Le eccezioni di Caia si rivelano pertanto assolutamente inammissibili sotto il profilo giuridico.
La Massima
Con l’aiuto della più recente giurisprudenza della Corte di Cassazione, vogliamo pertanto proporre una massima a corredo del caso sopra esposto, che possiamo descrivere come segue. Il datore di lavoro può installare nei locali della propria azienda telecamere per esercitare un controllo a beneficio del patrimonio aziendale messo a rischio da comportamenti infedeli dei lavoratori, poiché le norme dello Statuto dei Lavoratori tutelano la riservatezza del dipendente, ma non fanno divieto di effettuare controlli difensivi del patrimonio aziendale.
Conclusioni
La giurisprudenza di legittimità con una serie di pronunce, di cui alcune recentissime, ha fornito al datore di lavoro – ed a coloro che questi procederà ad incaricare per eseguire l’installazione – alcuni criteri che consentono di operare con la dovuta certezza del diritto in un contesto estremamente complesso.

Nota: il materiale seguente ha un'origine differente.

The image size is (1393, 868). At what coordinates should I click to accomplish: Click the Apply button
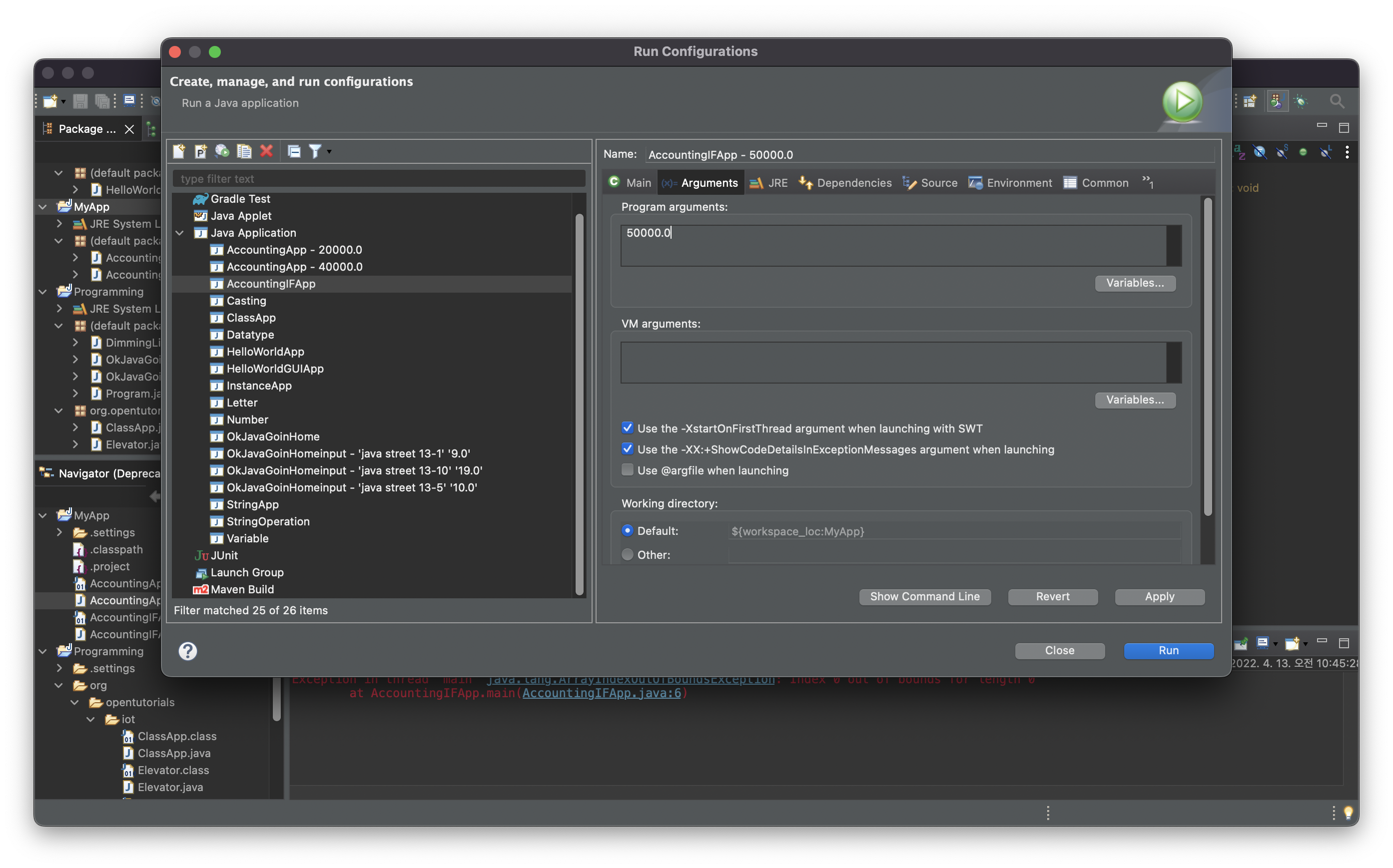pos(1159,596)
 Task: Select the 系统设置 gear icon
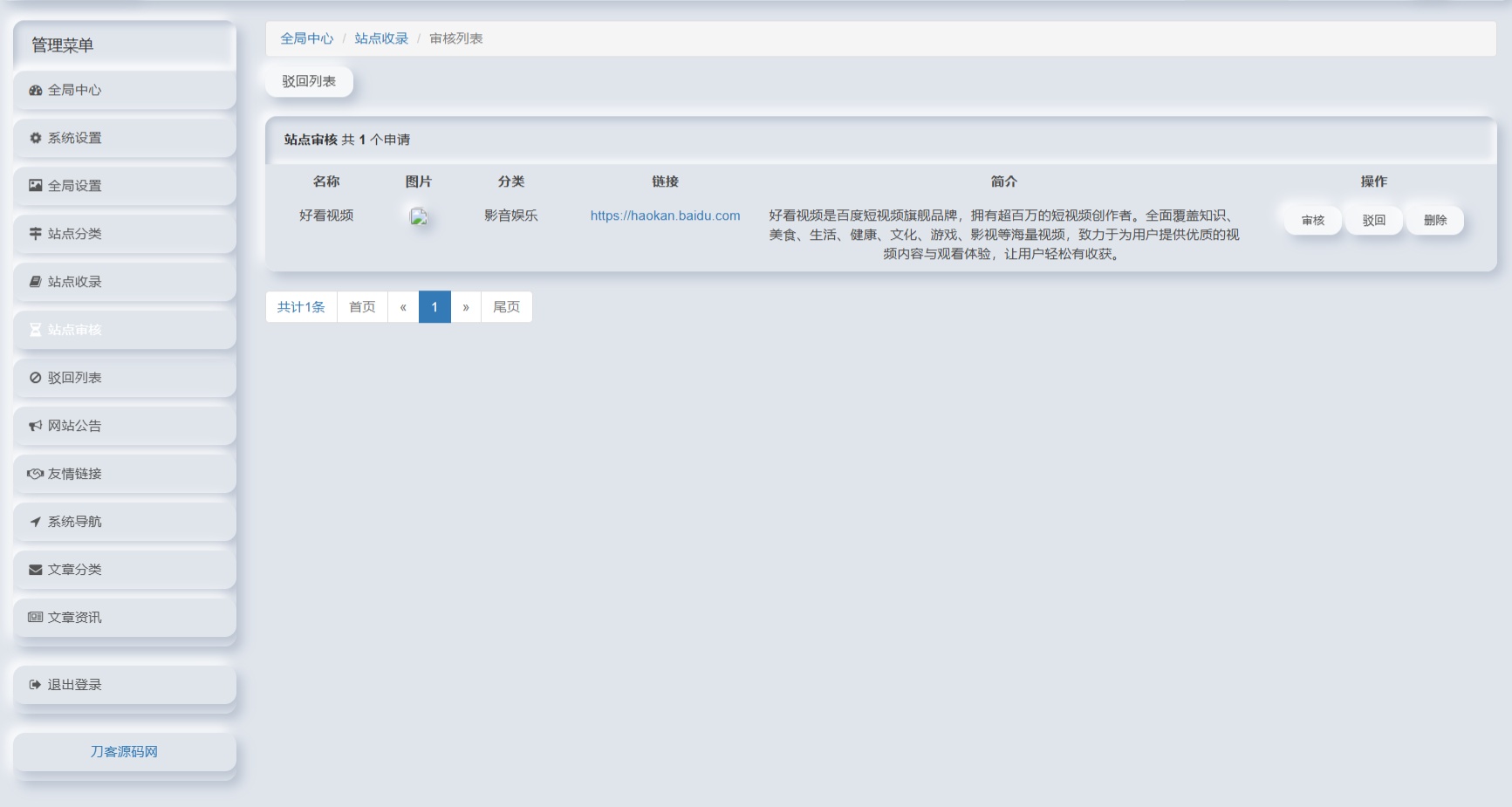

A fronte di tale possibilità, che condivisibilmente consente al titolare dell’azienda di proteggere il proprio patrimonio aziendale dall’operato di dipendenti infedeli, sarà comunque sempre necessario rammentare che la delicatezza della materia impone comunque una disamina preventiva delle implicazioni legali per ogni singolo caso, al fine di potere procedere con la giusta tranquillità alla tutela dei propri diritti.
Approfondimenti
Il caso è liberamente ispirato alla sentenza della Corte di Cassazione, Sez. V Penale, 5 agosto 2025, n. 28613.